Un jour, une joueuse: Belgique: Tessa Wullaert, l'ambitieuse buteuse

Publié

Un jour, une joueuseBelgique: Tessa Wullaert, l'ambitieuse buteuse

Pendant le début de l'Euro 2022, lematin.ch vous présente une joueuse par sélection présente en Angleterre. On continue avec la Belgique et son attaquante impatiente que les choses bougent.

par
Robin Carrel
(Manchester)
La Belge en amical contre les Anglaises.

La Belge en amical contre les Anglaises.

AFP

C'est l’éternel débat. Mieux vaut-il être forte avec les faibles ou faible avec les forts? Tessa Wullaert a tranché en retentant de s'imposer dans un grand championnat. La buteuse est bien trop forte pour son championnat national, elle qui y a inscrit 79 buts en seulement 57 matches au cours des deux dernières saisons. Mais ç'a toujours été difficile pour elle de marquer autant en Allemagne (Wolfsburg) ou en Angleterre (Manchester City).

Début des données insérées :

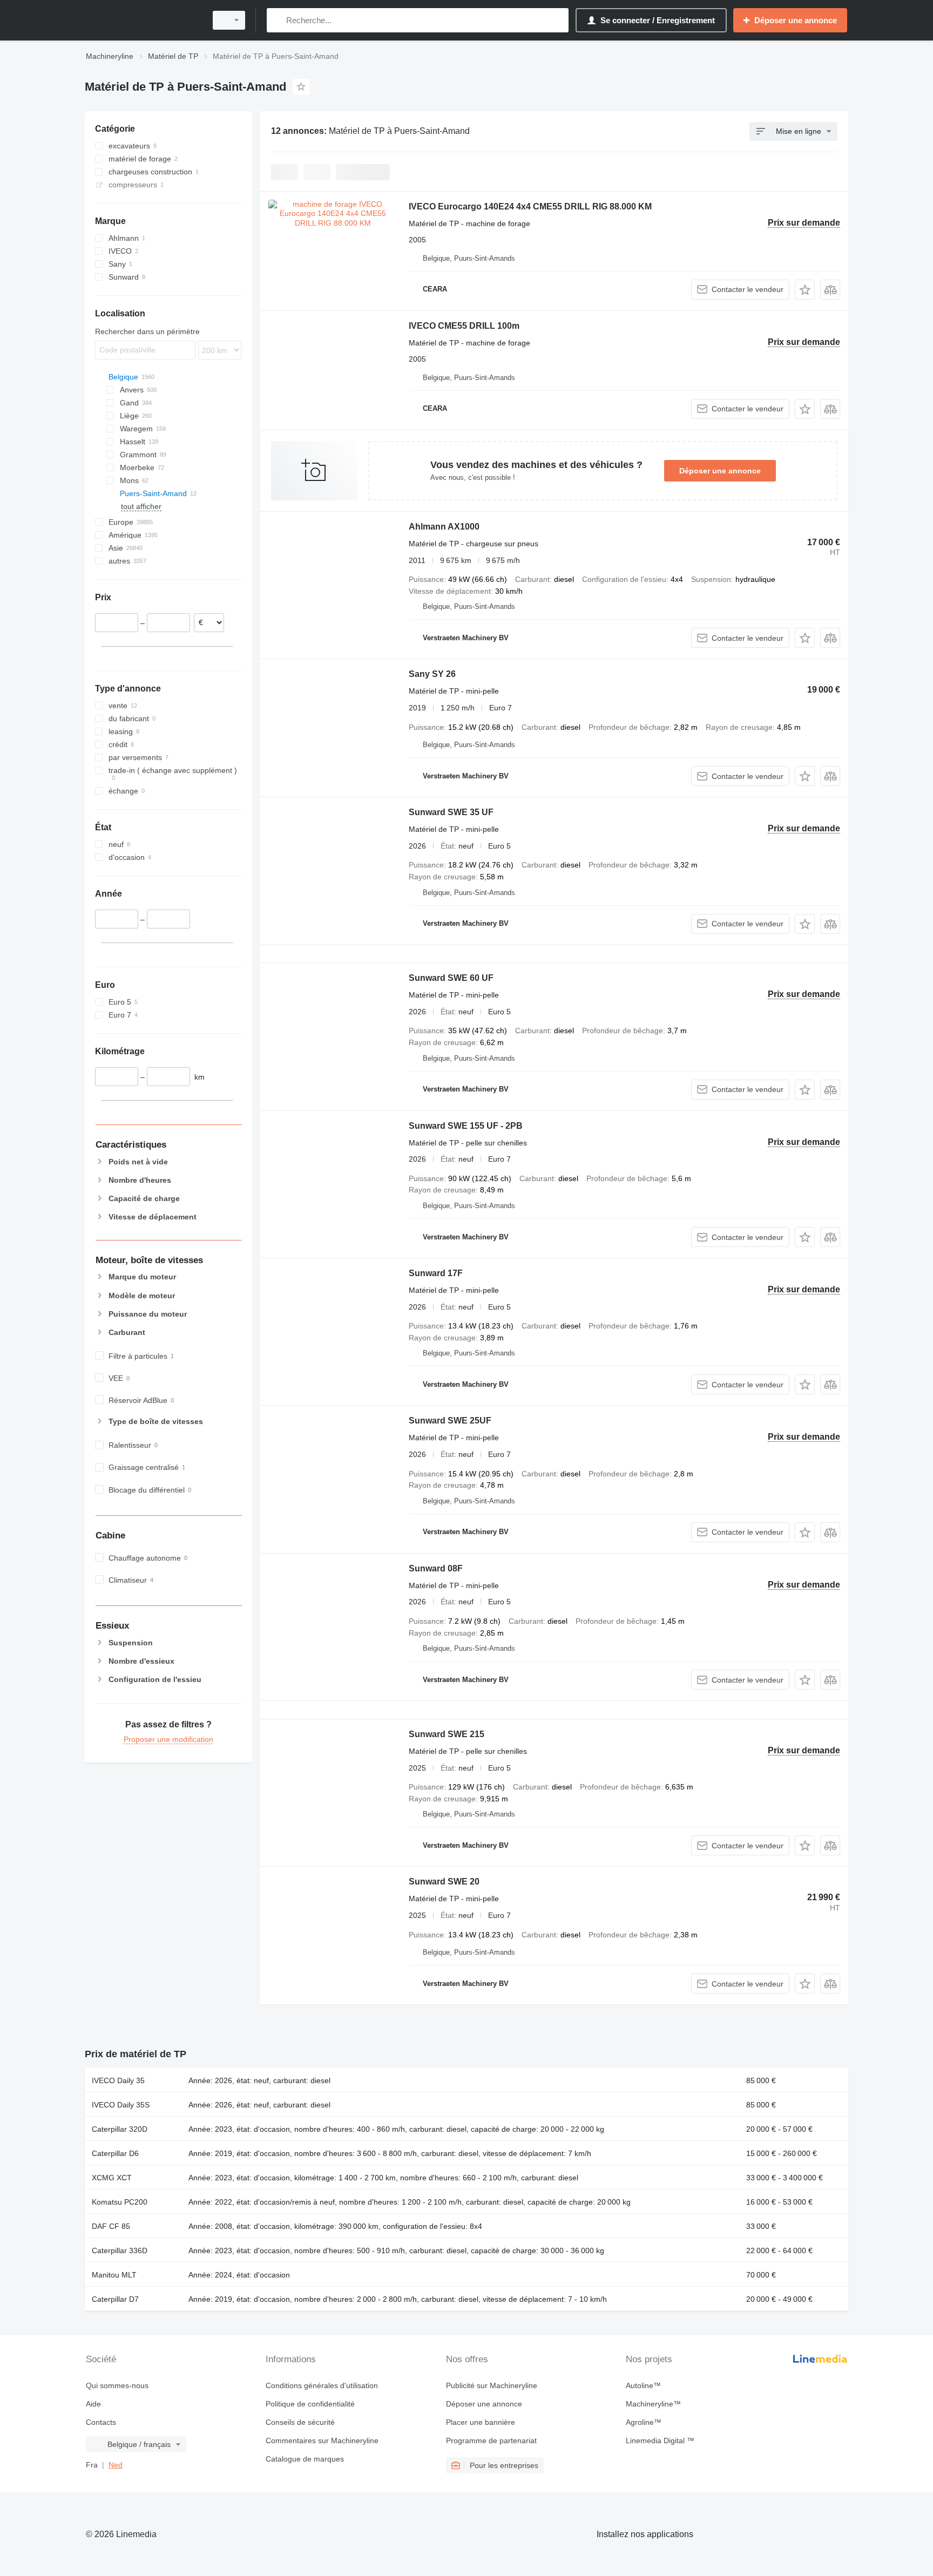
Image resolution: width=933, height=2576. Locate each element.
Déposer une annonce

Elle a cette fois, à 29 ans, choisi les Pays-Bas et le Fortuna Sittard, pour satisfaire ses ambitions. Celle qui a marqué à 67 reprises en 109 sélections s'est tout de même forgé un palmarès long comme le bras, en près de dix ans à haut niveau. Elle a gagné deux fois le championnat d'Allemagne et trois Coupes nationales avec Wolfsburg. Tessa Wullaert a aussi soulevé deux trophées (Coupe d'Angleterre et Coupe de la Ligue) avec City. Elle compte aussi quatre titres en Belgique sur son CV.

Mais là où ça coince, pour la recordwoman du nombre de buts avec les Red Flames, c'est qu'elle n'a pas l'impression que son pays progresse, alors que le football féminin explose un peu partout ailleurs. «Il ne faut pas s'attendre à des choses folles pour cet Euro, a-t-elle grincé auprès des médias de son pays. Nous avons effectué quelques progrès depuis cinq ans, mais les autres pays ont encore plus progressé. Surtout en terme de professionnalisation. Chez nous, 80% des joueuses ne le sont toujours pas!»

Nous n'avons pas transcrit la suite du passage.